Dunque, a questo punto, non si può non citare letteralmente l’autore, secondo il quale “la lotteria è una interpolazione del caso nell’ordine del mondo” per cui “accettare errori non è contraddire il caso, ma corroborarlo. Si poteva così tentare una teoria generale dei giochi e “investigare le sue leggi labirintiche”. Da qui una sostanziale riforma, per la quale il caso non determina solo l’evento, buono o cattivo che sia, ma anche i tempi e le circostanze del fatto. A questo punto il numero dei sorteggi è infinito, nessuna decisione è finale, tutte si ramificano in altre. Si hanno così sorteggi impersonali, di proposito indefiniti; per esempio “l’acquirente d’una dozzina di anfore di vino non si meraviglia se una di esse contiene un talismano o una vipera… così come lo scrivano che redige un contratto non lascia quasi mai di introdurvi qualche dato erroneo”… io stesso (Borges) in questa affrettata esposizione ho falsato qualche splendore, qualche atrocità… gli stessi storici hanno inventato un metodo per correggere il caso o qualche misteriosa monotonia. Le conseguenze, a volte, sono tremende. Un accadimento può essere la conseguenza di un sorteggio di ieri o d’un sorteggio di un secolo fa, l’evento che ci favorisce non sembra avere una causa nota mentre l’evento avverso non ha, a maggior ragione, una giustificazione.

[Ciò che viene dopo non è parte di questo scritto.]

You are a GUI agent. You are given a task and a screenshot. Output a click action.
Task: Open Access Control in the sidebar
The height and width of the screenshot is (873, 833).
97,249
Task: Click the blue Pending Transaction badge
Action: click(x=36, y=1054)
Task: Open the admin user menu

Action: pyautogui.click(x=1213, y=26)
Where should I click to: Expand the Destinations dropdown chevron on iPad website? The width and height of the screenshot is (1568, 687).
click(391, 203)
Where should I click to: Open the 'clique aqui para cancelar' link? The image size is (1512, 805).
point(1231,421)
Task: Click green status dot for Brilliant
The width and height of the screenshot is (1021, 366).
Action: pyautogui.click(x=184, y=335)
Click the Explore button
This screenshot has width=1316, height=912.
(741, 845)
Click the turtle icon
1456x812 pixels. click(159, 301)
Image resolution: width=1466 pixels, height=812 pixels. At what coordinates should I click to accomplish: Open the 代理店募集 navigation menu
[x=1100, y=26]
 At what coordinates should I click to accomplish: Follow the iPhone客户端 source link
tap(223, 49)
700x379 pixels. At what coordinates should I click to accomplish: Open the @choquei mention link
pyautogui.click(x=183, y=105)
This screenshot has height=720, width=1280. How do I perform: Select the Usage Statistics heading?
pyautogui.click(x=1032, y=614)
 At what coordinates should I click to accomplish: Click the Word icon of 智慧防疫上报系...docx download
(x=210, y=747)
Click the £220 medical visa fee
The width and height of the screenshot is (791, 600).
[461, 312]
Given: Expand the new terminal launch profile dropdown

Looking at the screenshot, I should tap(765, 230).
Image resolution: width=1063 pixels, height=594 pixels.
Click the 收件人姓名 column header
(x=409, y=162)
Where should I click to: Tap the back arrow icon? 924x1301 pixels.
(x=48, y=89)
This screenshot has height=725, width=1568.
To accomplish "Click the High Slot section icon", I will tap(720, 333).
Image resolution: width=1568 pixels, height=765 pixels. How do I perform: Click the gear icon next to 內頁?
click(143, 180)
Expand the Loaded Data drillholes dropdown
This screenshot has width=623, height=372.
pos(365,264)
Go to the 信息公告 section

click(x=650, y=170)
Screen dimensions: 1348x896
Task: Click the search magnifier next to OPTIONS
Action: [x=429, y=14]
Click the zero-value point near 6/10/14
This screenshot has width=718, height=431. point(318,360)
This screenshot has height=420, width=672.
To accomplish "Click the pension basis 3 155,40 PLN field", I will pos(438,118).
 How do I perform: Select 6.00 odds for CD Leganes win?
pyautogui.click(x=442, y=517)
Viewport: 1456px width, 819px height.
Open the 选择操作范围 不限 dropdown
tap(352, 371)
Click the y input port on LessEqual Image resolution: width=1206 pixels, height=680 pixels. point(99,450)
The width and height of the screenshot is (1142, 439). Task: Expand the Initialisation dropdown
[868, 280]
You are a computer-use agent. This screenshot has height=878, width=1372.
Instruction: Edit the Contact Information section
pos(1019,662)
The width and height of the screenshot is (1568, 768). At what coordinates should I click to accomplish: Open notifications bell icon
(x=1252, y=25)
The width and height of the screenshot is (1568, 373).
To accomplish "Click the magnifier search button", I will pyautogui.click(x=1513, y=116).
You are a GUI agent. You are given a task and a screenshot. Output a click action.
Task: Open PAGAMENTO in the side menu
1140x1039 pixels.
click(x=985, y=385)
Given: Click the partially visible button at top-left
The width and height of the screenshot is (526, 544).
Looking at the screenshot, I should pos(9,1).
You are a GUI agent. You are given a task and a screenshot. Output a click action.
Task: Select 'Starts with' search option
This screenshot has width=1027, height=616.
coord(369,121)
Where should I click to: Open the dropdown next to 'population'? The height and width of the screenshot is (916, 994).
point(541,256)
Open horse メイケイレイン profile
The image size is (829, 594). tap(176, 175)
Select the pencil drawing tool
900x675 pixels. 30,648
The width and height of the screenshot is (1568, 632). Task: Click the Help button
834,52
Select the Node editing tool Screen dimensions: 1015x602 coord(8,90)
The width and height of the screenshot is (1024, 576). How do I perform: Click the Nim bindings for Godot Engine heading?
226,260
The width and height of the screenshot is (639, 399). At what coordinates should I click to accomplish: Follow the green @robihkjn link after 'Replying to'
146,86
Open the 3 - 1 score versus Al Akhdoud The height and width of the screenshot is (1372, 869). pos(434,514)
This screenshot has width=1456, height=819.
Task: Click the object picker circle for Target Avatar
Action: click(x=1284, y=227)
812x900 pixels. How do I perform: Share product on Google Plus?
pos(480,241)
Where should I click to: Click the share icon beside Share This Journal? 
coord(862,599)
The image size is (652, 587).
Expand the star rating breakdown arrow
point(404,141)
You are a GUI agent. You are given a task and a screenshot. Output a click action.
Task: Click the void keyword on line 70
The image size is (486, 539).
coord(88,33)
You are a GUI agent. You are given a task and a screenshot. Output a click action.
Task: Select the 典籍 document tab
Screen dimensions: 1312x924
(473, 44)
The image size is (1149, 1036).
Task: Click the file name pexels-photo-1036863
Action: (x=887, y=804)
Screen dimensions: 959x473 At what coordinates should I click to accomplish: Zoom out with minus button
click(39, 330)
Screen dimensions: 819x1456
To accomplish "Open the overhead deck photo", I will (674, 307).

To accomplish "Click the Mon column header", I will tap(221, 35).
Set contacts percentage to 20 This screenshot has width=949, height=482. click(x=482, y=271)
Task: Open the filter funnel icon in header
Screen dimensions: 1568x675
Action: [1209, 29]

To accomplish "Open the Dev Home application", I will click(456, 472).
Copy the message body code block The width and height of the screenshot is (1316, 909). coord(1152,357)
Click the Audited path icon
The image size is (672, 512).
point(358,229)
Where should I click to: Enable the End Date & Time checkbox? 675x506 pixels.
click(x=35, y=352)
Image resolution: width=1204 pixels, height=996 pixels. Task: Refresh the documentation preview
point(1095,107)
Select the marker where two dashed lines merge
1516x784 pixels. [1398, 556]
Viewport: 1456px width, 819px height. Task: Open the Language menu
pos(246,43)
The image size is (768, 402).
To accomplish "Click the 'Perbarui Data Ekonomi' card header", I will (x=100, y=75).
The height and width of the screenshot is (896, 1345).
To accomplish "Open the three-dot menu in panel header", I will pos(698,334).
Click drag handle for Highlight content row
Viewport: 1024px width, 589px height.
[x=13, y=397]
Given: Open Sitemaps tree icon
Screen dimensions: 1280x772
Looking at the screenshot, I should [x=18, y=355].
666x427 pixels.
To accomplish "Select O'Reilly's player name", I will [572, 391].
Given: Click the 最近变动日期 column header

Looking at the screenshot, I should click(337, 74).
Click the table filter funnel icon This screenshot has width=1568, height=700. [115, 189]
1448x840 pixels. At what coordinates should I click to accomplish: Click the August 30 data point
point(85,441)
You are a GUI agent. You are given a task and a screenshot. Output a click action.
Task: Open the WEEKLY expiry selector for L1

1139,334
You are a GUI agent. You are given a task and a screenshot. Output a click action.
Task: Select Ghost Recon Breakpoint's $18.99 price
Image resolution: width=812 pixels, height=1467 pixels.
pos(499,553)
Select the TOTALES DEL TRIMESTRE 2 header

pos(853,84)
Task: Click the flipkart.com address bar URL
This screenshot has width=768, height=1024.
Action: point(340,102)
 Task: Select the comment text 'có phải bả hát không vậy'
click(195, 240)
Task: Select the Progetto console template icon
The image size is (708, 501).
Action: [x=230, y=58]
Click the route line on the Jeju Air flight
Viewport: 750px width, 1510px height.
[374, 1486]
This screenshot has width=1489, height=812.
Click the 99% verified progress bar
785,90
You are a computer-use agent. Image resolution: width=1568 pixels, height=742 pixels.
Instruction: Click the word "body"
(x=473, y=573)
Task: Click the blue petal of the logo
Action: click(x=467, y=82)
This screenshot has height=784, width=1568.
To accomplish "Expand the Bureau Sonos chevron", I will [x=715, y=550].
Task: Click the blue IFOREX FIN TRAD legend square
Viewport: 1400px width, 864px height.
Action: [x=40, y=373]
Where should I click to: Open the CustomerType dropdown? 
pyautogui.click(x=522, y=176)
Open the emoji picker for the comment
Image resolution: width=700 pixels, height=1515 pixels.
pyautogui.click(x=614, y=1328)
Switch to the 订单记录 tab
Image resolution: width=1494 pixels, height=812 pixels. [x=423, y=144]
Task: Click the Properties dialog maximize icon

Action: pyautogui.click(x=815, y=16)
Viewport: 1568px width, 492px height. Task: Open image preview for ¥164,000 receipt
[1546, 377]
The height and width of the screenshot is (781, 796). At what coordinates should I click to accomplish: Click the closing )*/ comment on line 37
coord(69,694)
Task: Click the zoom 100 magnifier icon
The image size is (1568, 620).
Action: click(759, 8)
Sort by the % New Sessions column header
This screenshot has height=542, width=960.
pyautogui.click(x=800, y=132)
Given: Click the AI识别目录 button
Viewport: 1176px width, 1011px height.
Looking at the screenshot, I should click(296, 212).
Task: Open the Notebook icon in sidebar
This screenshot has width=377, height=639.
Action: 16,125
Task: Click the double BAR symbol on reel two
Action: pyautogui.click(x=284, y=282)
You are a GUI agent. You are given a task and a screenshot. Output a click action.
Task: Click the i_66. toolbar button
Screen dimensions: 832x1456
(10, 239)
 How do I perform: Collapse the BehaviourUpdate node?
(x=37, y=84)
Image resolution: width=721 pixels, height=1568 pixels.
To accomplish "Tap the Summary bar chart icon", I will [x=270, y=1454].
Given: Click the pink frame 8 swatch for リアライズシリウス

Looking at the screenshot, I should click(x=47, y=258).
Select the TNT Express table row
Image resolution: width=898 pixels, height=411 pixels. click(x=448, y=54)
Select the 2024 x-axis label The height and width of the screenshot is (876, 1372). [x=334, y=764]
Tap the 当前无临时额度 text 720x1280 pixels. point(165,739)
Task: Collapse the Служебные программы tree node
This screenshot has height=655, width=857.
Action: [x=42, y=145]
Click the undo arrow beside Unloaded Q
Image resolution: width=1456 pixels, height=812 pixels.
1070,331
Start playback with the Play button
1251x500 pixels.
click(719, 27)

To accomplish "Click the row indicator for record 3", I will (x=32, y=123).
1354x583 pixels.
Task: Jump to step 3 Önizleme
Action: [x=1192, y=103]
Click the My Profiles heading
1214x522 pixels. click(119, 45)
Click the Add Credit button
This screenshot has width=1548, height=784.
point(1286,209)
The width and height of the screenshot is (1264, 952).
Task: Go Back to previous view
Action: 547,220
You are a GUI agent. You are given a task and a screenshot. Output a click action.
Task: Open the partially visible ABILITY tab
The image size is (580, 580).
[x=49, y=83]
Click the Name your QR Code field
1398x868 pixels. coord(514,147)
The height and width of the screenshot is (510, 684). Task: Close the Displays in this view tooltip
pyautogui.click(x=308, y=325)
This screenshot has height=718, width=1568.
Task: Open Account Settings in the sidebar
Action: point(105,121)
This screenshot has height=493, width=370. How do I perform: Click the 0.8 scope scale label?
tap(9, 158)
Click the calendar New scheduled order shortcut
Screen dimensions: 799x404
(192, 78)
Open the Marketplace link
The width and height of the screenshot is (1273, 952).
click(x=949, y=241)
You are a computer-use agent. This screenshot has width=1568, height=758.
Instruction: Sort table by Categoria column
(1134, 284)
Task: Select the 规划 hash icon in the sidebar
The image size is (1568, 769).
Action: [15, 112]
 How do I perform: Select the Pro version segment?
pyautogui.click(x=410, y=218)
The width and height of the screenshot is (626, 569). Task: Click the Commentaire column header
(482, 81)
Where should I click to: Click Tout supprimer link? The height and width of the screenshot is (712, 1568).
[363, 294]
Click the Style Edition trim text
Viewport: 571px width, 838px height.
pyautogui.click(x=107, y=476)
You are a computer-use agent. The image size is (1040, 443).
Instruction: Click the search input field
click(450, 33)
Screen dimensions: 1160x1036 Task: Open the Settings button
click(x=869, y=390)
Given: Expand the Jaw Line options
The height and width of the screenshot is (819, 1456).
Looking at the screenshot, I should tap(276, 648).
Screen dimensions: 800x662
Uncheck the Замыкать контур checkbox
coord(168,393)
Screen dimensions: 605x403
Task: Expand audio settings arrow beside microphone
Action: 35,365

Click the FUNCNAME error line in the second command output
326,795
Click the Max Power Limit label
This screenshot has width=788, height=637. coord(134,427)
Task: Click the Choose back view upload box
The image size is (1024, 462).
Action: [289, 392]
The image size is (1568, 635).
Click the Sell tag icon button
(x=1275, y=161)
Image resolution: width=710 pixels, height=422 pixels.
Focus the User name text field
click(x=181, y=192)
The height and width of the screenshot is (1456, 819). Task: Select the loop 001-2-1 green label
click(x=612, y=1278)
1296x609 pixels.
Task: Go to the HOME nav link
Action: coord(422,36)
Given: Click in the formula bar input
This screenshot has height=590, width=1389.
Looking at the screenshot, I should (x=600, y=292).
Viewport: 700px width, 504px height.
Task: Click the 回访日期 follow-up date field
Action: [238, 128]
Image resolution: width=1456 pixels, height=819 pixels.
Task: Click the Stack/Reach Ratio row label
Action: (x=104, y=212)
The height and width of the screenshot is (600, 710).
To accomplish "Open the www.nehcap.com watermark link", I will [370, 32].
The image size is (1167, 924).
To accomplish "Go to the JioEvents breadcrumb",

Molti, infine, si sono interrogati, nel tempo, sull’esistenza stessa della Compagnia, il cui funzionamento silenzioso è comparabile a quello di Dio. Altri, sono convinti che la Compagnia ha cessato di esistere. Un’altra versione è che la Compagnia non è mai esistita e mai esisterà. Un’ultima ipotesi non discute più dell’esistenza o meno della tenebrosa lotteria in quanto Babilonia, essa stessa, non è che un infinito gioco d’azzardo.
Avendo spesso scritto di Borges (ma anche di Kafka, la cui metafora è la distanza dalla “legge” cui tutti dovrebbero accedere) sento il dovere di giustificare questo mio interesse per la letteratura “alta” a partire dai miei interessi personali, prima che professionali, su management e organizzazione, di cui pure ho scritto molto in questa illuminata vetrina intellettuale. Se il sogno, il labirinto e il caso sono i temi di queste scritture, essi corrispondono sul piano dell’impresa, dei mercati e della strategia rispettivamente alla creazione imprenditoriale (Schumpeter), alla globalizzazione economica (neoliberismo) e alla “navigazione a vista” (la sola possibile nell’ambiente economico turbolento). Anche sul piano personale non possiamo negare che il “sogno” spesso precede la realtà, che il “labirinto” è un sintomo di smarrimento e che le “regole del caso” hanno sempre l’ultima parola nella nostra vita.